### Exercise details
Copy out, word for word, the entire passage below on chronic pain, work, and disability benefits.

I have a friend who has such chronic pain that some days it's a sheer effort to dress herself and takes her over an hour. On those days she wouldn't be capable of even getting to work let alone working for a continued period. Some days she has less pain (is never pain free) and more able to move and on those days she does what housework she can but then she may be incapable of doing any at all the following day. She just has to take each day as it comes.
There is no employer out there who can afford to take on someone who can only come in on a totally irregular basis and do as much as they can but only when they are actually capable of doing it.
The medical assessments theoretically should sort out those who can and can't work but some people are very good at acting for the examiner. Others are too honest for their own good. I used to work with a girl whose cousin had rheumatoid arthritis and had been claiming DLA. She was required to go for an assessment but physically couldn't get there so someone visited her at home. Because on the day they called she was able to get to the front door and let them in she lost her benefit!
The comment someone made about having worked all their life and paid into the system so should be entitled to claim something when needed is a valid one. I think we all know that the money we pay in isn't the money we get out. This is why it annoys me when people who have no children complain about their taxes going to fund education. Those children they complain about supporting will one day be paying the taxes which will fund something else. (Possibly the complainant's old-age pension if such things still exist by then.) However, there are many people who contribute to the NI all their lives and die before ever having claimed anything such as my late father who despite being disabled continued to work and dropped dead from a heart attack at the age of 63.

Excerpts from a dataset
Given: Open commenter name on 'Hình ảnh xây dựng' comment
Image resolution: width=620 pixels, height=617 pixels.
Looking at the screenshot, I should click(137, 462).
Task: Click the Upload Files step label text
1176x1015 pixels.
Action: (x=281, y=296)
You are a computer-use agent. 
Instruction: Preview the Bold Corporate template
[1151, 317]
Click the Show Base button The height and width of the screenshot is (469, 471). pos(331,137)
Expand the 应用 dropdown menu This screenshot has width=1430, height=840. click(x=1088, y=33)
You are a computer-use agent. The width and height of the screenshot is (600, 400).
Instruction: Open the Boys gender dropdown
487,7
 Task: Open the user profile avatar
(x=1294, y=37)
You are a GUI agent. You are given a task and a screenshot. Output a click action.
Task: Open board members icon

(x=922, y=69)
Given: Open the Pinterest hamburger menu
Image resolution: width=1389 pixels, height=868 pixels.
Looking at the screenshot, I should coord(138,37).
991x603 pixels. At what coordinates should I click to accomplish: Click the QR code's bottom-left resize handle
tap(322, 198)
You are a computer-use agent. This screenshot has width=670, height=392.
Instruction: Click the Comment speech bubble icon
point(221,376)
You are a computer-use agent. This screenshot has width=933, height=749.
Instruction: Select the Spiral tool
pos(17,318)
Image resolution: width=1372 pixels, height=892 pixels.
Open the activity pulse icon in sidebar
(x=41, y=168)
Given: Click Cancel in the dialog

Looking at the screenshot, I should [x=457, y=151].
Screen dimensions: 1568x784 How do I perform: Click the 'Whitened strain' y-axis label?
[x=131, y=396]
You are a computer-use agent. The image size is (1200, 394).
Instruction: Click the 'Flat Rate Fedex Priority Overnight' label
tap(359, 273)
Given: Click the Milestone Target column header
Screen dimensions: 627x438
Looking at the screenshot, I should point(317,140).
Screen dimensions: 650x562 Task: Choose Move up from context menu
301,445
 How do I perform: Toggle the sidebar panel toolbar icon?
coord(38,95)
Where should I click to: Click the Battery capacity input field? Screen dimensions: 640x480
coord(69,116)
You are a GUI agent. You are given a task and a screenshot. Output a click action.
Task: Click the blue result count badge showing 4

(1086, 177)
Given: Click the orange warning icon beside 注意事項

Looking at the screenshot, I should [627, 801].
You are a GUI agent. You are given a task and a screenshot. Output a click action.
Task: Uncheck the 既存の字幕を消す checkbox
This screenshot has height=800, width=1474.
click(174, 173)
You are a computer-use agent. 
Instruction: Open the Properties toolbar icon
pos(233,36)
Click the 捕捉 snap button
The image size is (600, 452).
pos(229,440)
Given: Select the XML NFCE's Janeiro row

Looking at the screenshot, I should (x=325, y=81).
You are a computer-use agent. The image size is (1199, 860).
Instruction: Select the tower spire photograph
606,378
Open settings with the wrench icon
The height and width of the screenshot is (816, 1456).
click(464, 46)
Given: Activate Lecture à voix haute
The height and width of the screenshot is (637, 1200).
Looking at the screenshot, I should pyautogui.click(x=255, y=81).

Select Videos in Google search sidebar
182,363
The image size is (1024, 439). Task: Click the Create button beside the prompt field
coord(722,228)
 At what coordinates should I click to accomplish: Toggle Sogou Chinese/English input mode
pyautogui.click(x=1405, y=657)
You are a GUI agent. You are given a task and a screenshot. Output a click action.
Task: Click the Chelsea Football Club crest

### Answer for the task
I have a friend who has such chronic pain that some days it's a sheer effort to dress herself and takes her over an hour. On those days she wouldn't be capable of even getting to work let alone working for a continued period. Some days she has less pain (is never pain free) and more able to move and on those days she does what housework she can but then she may be incapable of doing any at all the following day. She just has to take each day as it comes.
There is no employer out there who can afford to take on someone who can only come in on a totally irregular basis and do as much as they can but only when they are actually capable of doing it.
The medical assessments theoretically should sort out those who can and can't work but some people are very good at acting for the examiner. Others are too honest for their own good. I used to work with a girl whose cousin had rheumatoid arthritis and had been claiming DLA. She was required to go for an assessment but physically couldn't get there so someone visited her at home. Because on the day they called she was able to get to the front door and let them in she lost her benefit!
The comment someone made about having worked all their life and paid into the system so should be entitled to claim something when needed is a valid one. I think we all know that the money we pay in isn't the money we get out. This is why it annoys me when people who have no children complain about their taxes going to fund education. Those children they complain about supporting will one day be paying the taxes which will fund something else. (Possibly the complainant's old-age pension if such things still exist by then.) However, there are many people who contribute to the NI all their lives and die before ever having claimed anything such as my late father who despite being disabled continued to work and dropped dead from a heart attack at the age of 63.